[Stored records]
________________

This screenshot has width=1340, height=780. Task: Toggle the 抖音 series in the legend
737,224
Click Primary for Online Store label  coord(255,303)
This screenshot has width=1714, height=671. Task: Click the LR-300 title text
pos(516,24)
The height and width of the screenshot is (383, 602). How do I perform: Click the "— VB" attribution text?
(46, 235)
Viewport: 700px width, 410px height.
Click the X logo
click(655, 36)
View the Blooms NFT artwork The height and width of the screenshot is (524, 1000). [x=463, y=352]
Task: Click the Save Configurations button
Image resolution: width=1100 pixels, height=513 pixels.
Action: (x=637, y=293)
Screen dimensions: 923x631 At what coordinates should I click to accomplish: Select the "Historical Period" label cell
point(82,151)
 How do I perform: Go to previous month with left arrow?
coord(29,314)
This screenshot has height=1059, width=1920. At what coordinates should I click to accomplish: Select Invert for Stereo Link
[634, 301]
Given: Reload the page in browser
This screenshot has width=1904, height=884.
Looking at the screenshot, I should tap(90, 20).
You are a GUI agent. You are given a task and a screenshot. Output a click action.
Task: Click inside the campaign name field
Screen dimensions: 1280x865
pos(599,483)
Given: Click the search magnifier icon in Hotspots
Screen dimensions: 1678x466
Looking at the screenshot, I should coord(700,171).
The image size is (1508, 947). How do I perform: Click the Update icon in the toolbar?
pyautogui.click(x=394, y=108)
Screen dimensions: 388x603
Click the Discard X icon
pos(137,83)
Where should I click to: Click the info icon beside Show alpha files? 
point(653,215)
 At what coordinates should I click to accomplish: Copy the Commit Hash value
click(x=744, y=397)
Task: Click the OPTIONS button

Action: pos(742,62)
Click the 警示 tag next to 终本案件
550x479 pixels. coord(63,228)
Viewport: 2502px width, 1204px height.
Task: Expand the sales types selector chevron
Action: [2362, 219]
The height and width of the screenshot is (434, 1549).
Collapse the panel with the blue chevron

________________

** Task instructions **
The answer must be every entry, reproduced exactly.

** Exercise result **
This screenshot has width=1340, height=780. Task: Toggle the 抖音 series in the legend
737,224
Click Primary for Online Store label  coord(255,303)
This screenshot has width=1714, height=671. Task: Click the LR-300 title text
pos(516,24)
The height and width of the screenshot is (383, 602). How do I perform: Click the "— VB" attribution text?
(46, 235)
Viewport: 700px width, 410px height.
Click the X logo
click(655, 36)
View the Blooms NFT artwork The height and width of the screenshot is (524, 1000). [x=463, y=352]
Task: Click the Save Configurations button
Image resolution: width=1100 pixels, height=513 pixels.
Action: (x=637, y=293)
Screen dimensions: 923x631 At what coordinates should I click to accomplish: Select the "Historical Period" label cell
point(82,151)
 How do I perform: Go to previous month with left arrow?
coord(29,314)
This screenshot has height=1059, width=1920. At what coordinates should I click to accomplish: Select Invert for Stereo Link
[634, 301]
Given: Reload the page in browser
This screenshot has width=1904, height=884.
Looking at the screenshot, I should tap(90, 20).
You are a GUI agent. You are given a task and a screenshot. Output a click action.
Task: Click inside the campaign name field
Screen dimensions: 1280x865
pos(599,483)
Given: Click the search magnifier icon in Hotspots
Screen dimensions: 1678x466
Looking at the screenshot, I should coord(700,171).
The image size is (1508, 947). How do I perform: Click the Update icon in the toolbar?
pyautogui.click(x=394, y=108)
Screen dimensions: 388x603
Click the Discard X icon
pos(137,83)
Where should I click to: Click the info icon beside Show alpha files? 
point(653,215)
 At what coordinates should I click to accomplish: Copy the Commit Hash value
click(x=744, y=397)
Task: Click the OPTIONS button

Action: pos(742,62)
Click the 警示 tag next to 终本案件
550x479 pixels. coord(63,228)
Viewport: 2502px width, 1204px height.
Task: Expand the sales types selector chevron
Action: [2362, 219]
The height and width of the screenshot is (434, 1549).
Collapse the panel with the blue chevron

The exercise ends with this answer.